Mejor ponerme a contemplar la República Dominicana que me mostró el joven conductor del Uber, estudiante de ingeniería en la UASD.  En un viaje al Aeropuerto de las Américas de veinticinco minutos me hizo un análisis brillante de la política cultural del estado dominicano.  Me describió como el estado prefería “la educación dirigida” y fomentaba la creencia entre las masas de que solo existe el bien y el mal; que los políticos son dos tipos: el bueno y el malo.  Con dulce dolor (dulce por su grado de empatía con que pensaba y hablaba sobre el asunto) se lamentaba de las pocas oportunidades que se les daba a las intelectuales dominicanas de la diáspora de contribuir con sus ideas y herramientas al desarrollo de los estudiantes, el público lector y la ciudadanía criolla. 

Ese deseo de inclusión y de empaparse de otras ideas es el mismo que vi plasmado en el rostro y gesto de una joven universitaria en un taller académico que al enterarse de mi trabajo crítico rápidamente se me acercó y me invitó a que por cualquier medio participara en un evento dedicado a Pedro Henríquez Ureña.  Impresionante la iniciativa y valentía suya, tomando en cuenta que trabaja en una de esas instituciones culturales dominicanas adversas a la praxis y reflexión crítica, donde dese hace ya un tiempo seguramente me tienen fichado. 

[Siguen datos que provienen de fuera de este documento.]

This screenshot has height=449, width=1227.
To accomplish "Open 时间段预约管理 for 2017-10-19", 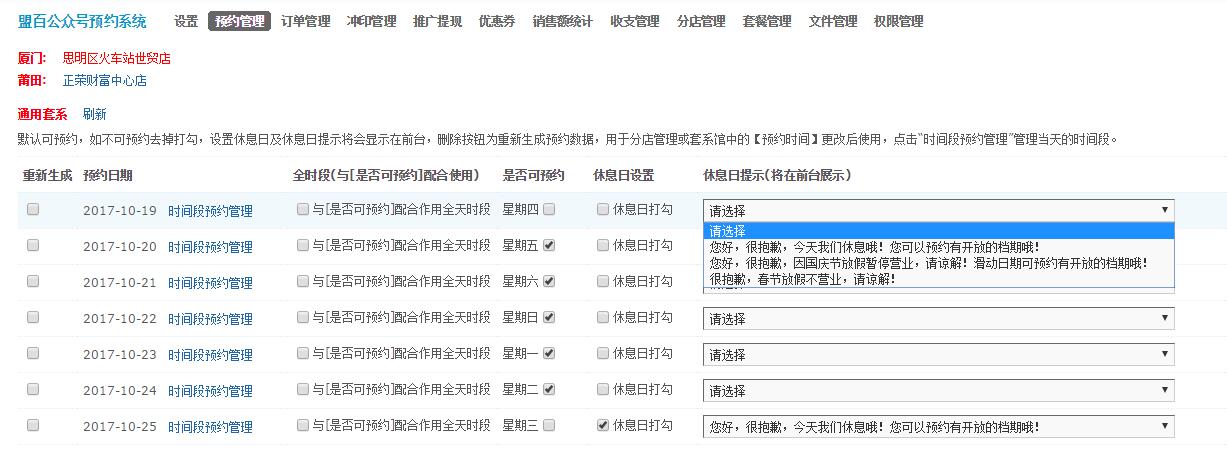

¿Cómo no querer a esa República que construyen la gente luchadora dedicada a vivir y trabajar con esfuerzo y alegría, por su bienestar y por el bien común?  Precisamente, esa sociedad que alzan la gente dulce, brillante y comprensiva que cuidan sus hogares, protegen sus barrios y atienden sus puestos de trabajo con dignidad, calor humano y compasión es la República Dominicana más amorosa y amable.

Este artículo fue publicado originalmente en la revista digital ESENDOM.